According to yet another particular embodiment, one of the one or more optical fibres comprises a measurement core and a reference core. The measurement Bragg grating can then be inscribed in the measurement core and at least one of the one or more reference Bragg gratings can be inscribed in the reference core.

According to this last particular embodiment, each reference Bragg grating inscribed in the reference core can be arranged to reflect radiation in a wavelength range (reference range) comprised in a range of wavelengths reflected by the measurement Bragg grating (measurement range).

The measurement section can extend between a proximal end, arranged to receive incident radiation, and a distal end, arranged to be eroded. The one or more reference Bragg gratings can then comprise a first reference Bragg grating inscribed on a first reference section located in the vicinity of the proximal end. The first reference Bragg grating is then located at a distance from the end to be eroded and can provide a reference measurement throughout the erosion of the measurement Bragg grating, or practically throughout this erosion.

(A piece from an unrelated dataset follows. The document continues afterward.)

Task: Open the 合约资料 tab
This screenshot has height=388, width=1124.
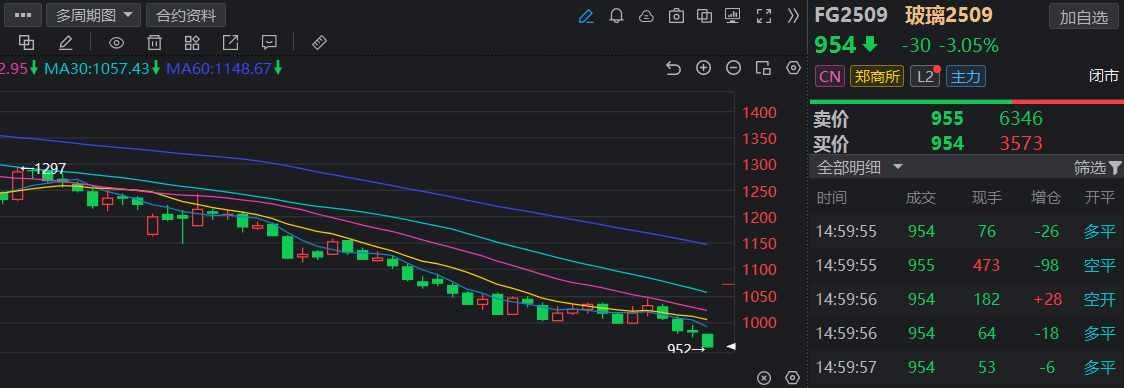Action: click(x=186, y=14)
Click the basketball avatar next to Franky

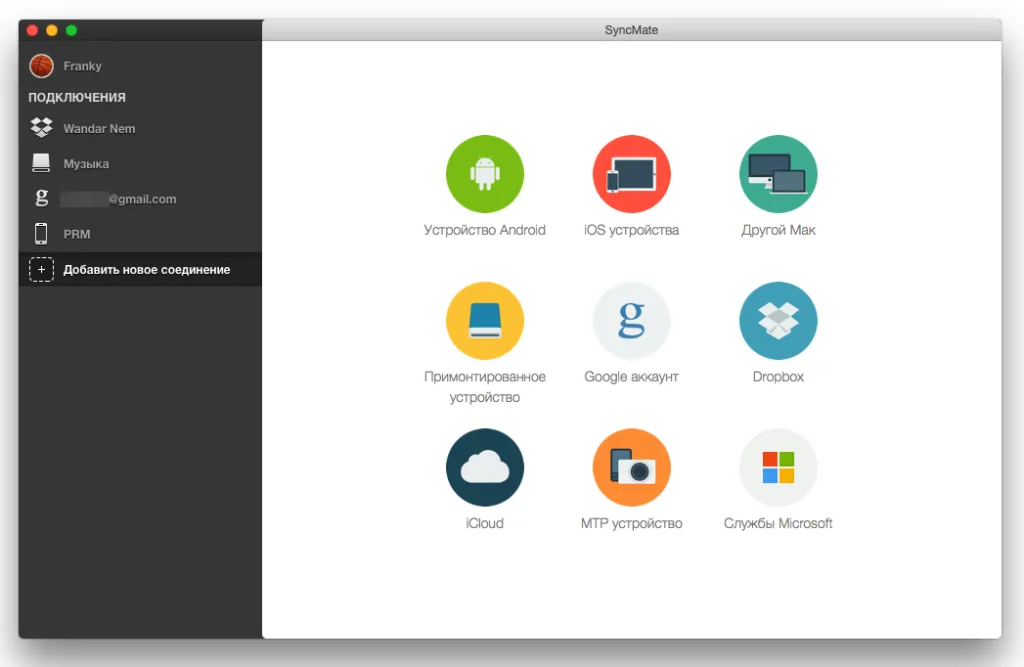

According to a first embodiment, the first reference section is located upstream of the measurement section, that is to say on a section of optical fibre normally not to be eroded.

According to a second embodiment, the first reference section is included in the measurement section. The first reference Bragg grating is then liable to be eroded with the measurement Bragg grating. However, the first reference Bragg grating generally has a relatively small physical length compared to the physical length of the measurement Bragg grating. This length may be less than the minimum safety length of the measurement section, for which the erosion sensor must be replaced. By way of example, the first reference Bragg grating may have a physical length of 1 mm and the measurement Bragg grating may have a physical length comprised between a few millimetres and a few centimetres or decimetres.

According to a particular embodiment, the one or more reference Bragg gratings comprise a plurality of second reference Bragg gratings distributed along the measurement section. These second reference Bragg gratings allow to measure a variation of a physical parameter along the measurement section.

Preferably, the second Bragg gratings are arranged to reflect radiation in wavelength ranges (reference ranges) distinct from each other. Still preferably, the second Bragg gratings are arranged to reflect radiation in wavelength ranges (reference ranges) that are separate from each other.

According to this last particular embodiment, one of the one or more optical fibres can comprise a measurement core and a reference core. The measurement Bragg grating can then be inscribed in the measurement core and the second reference Bragg gratings can be inscribed in the reference core. Advantageously, each second reference Bragg grating has a pitch equal to a local pitch of the measurement Bragg grating.

The erosion sensor according to the invention may further comprise a processing unit arranged to measure a spectral width of radiation reflected by the measurement Bragg grating, to measure a wavelength of radiation reflected by at least one reference Bragg grating, and determine a physical length of the measurement section according to the spectral width of the radiation reflected by the measurement Bragg grating and the wavelength of the radiation reflected by the at least one reference Bragg grating. Thus, the determination of the physical length of the measurement section from the spectral width of the radiation reflected by the measurement Bragg grating is corrected from the effects of the other parameters influencing the spectral response of the measurement Bragg grating.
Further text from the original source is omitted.